Silencieux, nous reprîmes le chemin du logis.
Une profonde misanthropie nous y attendait ; décidément cette soirée avait eu l’effet d’un verre grossissant où se reflétaient l’homme et ses incompréhensibles faiblesses.
Chez Paul, qui avait eu à souffrir plus que moi des suites de la bêtise humaine, elle se traduisait par un silence dédaigneux. Quant à moi, j’étais en colère perpétuelle avec moi-même, pour avoir mis tant de persistance à conduire à ce bal le pauvre blessé.
Cela aurait duré assez longtemps, si un matin je n’avais jeté les yeux sur Le Drapeau de l’Union.
En tête de son premier-Québec se détachait ce jour-là, en caractères gigantesques, ces mots toujours avidement accueillis :
Chute du ministère
Le Parlement, s’ennuyant de voir à sa tête les mêmes hommes, s’était payé la veille le joli plaisir de les basculer, et, parmi la liste des nouvelles puissances du jour, figurait orgueilleusement le nom de M. Bour.
Sans souffler mot de mon projet, je sautai sur mon chapeau et d’un trait courus à la résidence du fortuné mortel.
M. Bour avait terminé sa toilette : à midi sonnant, il devait avec ses collègues se rendre à l’Hôtel du Gouvernement, pour y prêter serment en qualité de ministre des Postes. Sa tenue était achevée ; sa chemise à jabot étincelante, son habit superbe, son pas souple comme sa conscience : tout chez lui décelait l’homme arrivé.
Il me reçut avec l’exquise politesse du parvenu – lui assis, moi respectueusement debout – et, de ce petit geste de tête habituel aux ministres, me mit en demeure de lui expliquer brièvement l’objet de ma visite.
Le dialogue ne fut pas long ; je revenais lui rappeler ses promesses de protection envers Paul.
Le moment était venu de le placer, et, comme il faut toujours faire vibrer quelque corde cachée, je lui fis entrevoir dans le lointain la silhouette d’un mien cousin qui pourrait bien avoir quelque velléité de se présenter dans le comté où l’Honorable ministre devait retourner faire sanctionner par ses constituants l’acceptation de son portefeuille.
M. Bour me promit tout ce que je voulus.
Le mois suivant, le nouveau ministre était acclamé, et son retour en ville nous fut annoncé par une longue enveloppe cachetée au timbre du département des Postes, et portant l’adresse de M. Paul Arnaud.

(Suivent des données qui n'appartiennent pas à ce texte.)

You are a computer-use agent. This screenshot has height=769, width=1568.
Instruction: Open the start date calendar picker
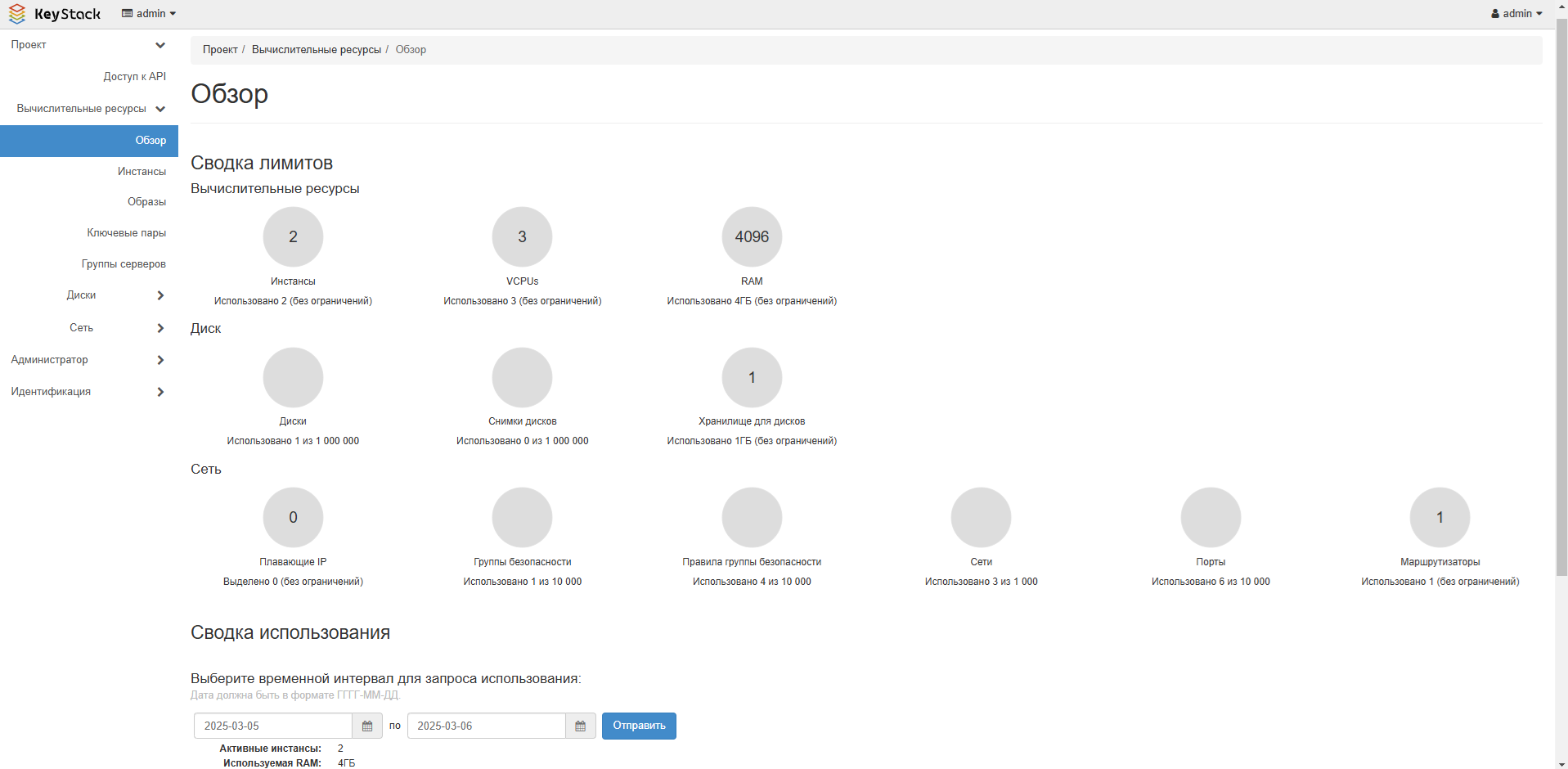click(x=367, y=726)
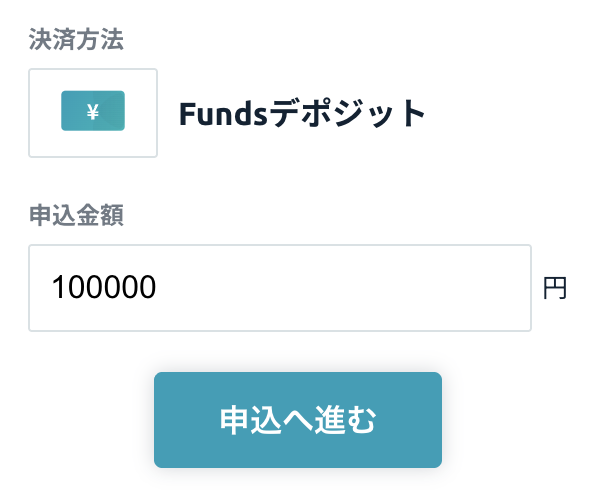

La reconnaissance s’était fait jour à travers cette nature momifiée par l’ambition, et le ministre s’était enfin souvenu de l’homme modeste, à l’éloquence et à l’énergie duquel il devait une partie de sa carrière dorée.
Fiévreusement nous décachetâmes le pli officiel.
L’Honorable M. Bour faisait savoir à M. Paul Arnaud qu’il était nommé facteur du bureau de poste de Québec, avec émargement de cent louis par année.